What she really wanted was to talk with Gabe. She needed to understand their separation through high school and college, to know why they were driven so hard, to look into his eyes and see again what she had first seen when they were seventeen. She felt she would be forever stuck if she could not know these things and know them now.
She stood up then, resolved. With a certainty she hadn’t felt since she was five, she recognized what mattered to her. She felt her own humanity as it had been given to her when she was born, not as a theoretical set of activities she’d developed along the way. She saw her approach to adult life up until now as a contrivance, one taking all her energy to maintain, her boulder to force uphill again and again, her disappointment in her progress predictable and repetitive as the boulder inevitably rolled back down. She was done carrying that boulder.
She stared out at the sea and yelled at the top of her lungs for Gabe. Some part of her knew she should be calling toward the beach but she could not shake her desire to stand where she stood and cry as she did. She saw a splash far out on the inky water, and she stopped shouting.
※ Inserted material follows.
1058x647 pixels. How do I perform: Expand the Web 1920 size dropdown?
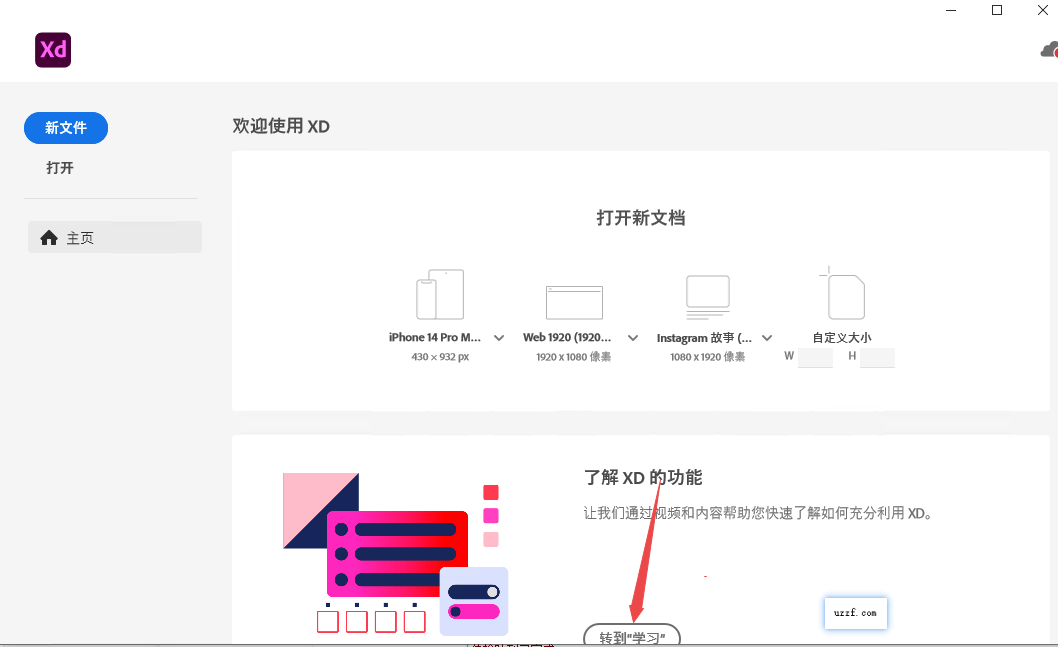(x=633, y=338)

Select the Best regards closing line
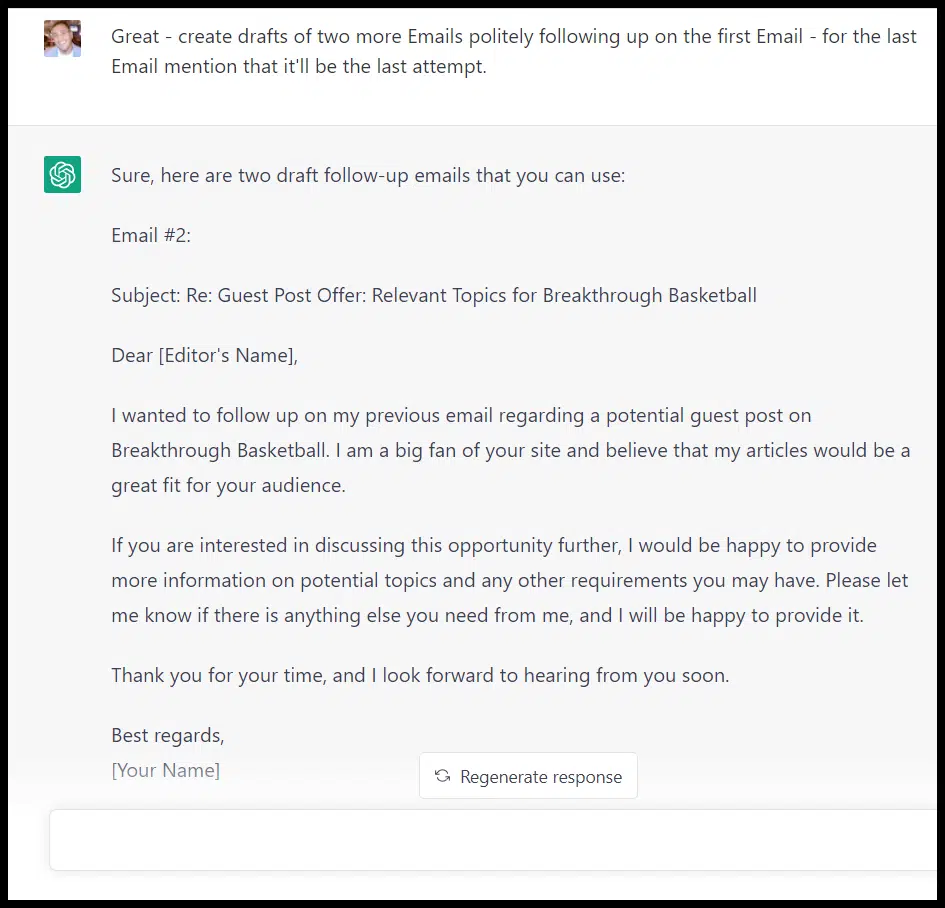click(x=167, y=735)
Time slowed to a standstill. She felt each second distinctly now, each beat of her heart an echoing, singular throb; each breath a slow-motion ordeal as she waited without an ounce of patience left in her. Her closed eyes welled with tears of sheer frustration. She felt the droplets grow during each microsecond of their formation, felt each small emission of hope and longing that filled them, until they burst forth in a slow rush of salt and heat, so heavy with import they crashed to the sand at her feet like breaking granite.
And then, at last, she was in his arms, his wet clothes saturating hers, his salty lips crushing her own, his breath tickling her face as he whispered her name between kisses.